§ What is needed:
Copy each line of the records below, keeping every word and number unchanged.

Item position entries:

※

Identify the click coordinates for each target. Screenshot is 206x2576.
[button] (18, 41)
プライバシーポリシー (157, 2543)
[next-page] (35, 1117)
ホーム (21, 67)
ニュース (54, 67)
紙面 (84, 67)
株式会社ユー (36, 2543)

※

§ The response:
Identify the click coordinates for each target. Screenshot is 206x2576.
[button] (18, 41)
プライバシーポリシー (157, 2543)
[next-page] (35, 1117)
ホーム (21, 67)
ニュース (54, 67)
紙面 (84, 67)
株式会社ユー (36, 2543)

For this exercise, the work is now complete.